▶ Exercise aim:
Can you write out the records again, starting at the line that has "Where should I click to: Open" and stopping after the line that has "coord(162,73)", with "Collections" switched to "Library" and nothing else changed?

▶ Given records:
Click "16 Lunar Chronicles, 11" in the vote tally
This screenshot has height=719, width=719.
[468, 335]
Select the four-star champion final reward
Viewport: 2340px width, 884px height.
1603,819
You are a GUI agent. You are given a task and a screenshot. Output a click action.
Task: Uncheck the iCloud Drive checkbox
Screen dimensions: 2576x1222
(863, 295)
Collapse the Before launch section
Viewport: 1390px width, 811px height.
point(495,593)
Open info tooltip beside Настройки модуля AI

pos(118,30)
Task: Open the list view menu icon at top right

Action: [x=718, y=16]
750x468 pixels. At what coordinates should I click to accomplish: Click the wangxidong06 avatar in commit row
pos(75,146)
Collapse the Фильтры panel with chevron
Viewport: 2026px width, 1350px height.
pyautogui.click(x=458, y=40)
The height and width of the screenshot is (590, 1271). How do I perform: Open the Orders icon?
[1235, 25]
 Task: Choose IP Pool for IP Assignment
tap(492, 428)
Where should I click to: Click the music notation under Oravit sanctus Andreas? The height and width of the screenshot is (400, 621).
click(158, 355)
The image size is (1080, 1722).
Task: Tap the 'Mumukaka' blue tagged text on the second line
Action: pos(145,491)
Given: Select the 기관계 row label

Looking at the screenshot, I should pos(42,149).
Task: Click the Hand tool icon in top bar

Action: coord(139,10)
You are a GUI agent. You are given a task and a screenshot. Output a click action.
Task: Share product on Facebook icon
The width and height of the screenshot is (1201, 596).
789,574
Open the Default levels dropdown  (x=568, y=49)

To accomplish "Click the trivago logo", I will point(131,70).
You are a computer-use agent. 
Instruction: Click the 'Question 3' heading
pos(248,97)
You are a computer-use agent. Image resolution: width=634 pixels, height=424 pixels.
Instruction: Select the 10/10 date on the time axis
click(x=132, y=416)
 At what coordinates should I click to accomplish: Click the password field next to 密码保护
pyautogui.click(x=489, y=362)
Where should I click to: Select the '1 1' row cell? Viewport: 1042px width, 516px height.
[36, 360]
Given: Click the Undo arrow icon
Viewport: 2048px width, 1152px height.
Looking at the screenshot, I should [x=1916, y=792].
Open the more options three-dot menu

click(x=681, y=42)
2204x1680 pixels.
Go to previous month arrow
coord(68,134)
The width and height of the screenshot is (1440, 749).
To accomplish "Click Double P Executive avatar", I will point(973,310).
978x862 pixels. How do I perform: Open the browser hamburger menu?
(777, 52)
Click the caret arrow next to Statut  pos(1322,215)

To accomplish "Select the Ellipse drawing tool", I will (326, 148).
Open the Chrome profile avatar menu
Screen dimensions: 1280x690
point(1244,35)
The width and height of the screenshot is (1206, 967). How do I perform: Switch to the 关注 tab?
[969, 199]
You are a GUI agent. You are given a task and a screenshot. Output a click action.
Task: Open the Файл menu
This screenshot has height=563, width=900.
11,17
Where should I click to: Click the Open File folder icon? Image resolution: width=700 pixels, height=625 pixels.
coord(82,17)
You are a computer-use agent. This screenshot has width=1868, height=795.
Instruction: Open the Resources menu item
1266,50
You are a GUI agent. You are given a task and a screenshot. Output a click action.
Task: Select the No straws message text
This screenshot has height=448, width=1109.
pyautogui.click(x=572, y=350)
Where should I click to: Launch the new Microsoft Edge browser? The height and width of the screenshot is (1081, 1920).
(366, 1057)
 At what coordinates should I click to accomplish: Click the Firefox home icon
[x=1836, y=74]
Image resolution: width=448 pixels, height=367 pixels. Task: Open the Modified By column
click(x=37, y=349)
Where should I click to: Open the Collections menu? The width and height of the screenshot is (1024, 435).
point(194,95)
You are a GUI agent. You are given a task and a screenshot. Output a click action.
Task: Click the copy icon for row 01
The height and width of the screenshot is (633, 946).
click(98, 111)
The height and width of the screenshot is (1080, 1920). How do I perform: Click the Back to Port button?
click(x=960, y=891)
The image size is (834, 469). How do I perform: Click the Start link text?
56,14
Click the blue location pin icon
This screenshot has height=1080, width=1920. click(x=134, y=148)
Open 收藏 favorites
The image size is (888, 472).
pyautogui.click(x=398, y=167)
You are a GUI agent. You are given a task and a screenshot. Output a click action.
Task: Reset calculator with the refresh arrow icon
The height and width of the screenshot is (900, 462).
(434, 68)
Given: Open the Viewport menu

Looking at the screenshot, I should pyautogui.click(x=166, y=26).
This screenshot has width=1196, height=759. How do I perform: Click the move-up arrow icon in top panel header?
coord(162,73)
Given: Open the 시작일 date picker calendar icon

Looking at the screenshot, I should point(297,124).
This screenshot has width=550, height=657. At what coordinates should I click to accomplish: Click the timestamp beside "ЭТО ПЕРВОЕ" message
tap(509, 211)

▶ Result for this task:
Where should I click to: Open the Library menu? The width and height of the screenshot is (1024, 435).
point(194,95)
You are a GUI agent. You are given a task and a screenshot. Output a click action.
Task: Click the copy icon for row 01
The height and width of the screenshot is (633, 946).
click(98, 111)
The height and width of the screenshot is (1080, 1920). How do I perform: Click the Back to Port button?
click(x=960, y=891)
The image size is (834, 469). How do I perform: Click the Start link text?
56,14
Click the blue location pin icon
This screenshot has height=1080, width=1920. click(x=134, y=148)
Open 收藏 favorites
The image size is (888, 472).
pyautogui.click(x=398, y=167)
You are a GUI agent. You are given a task and a screenshot. Output a click action.
Task: Reset calculator with the refresh arrow icon
The height and width of the screenshot is (900, 462).
(434, 68)
Given: Open the Viewport menu

Looking at the screenshot, I should pyautogui.click(x=166, y=26).
This screenshot has width=1196, height=759. How do I perform: Click the move-up arrow icon in top panel header?
coord(162,73)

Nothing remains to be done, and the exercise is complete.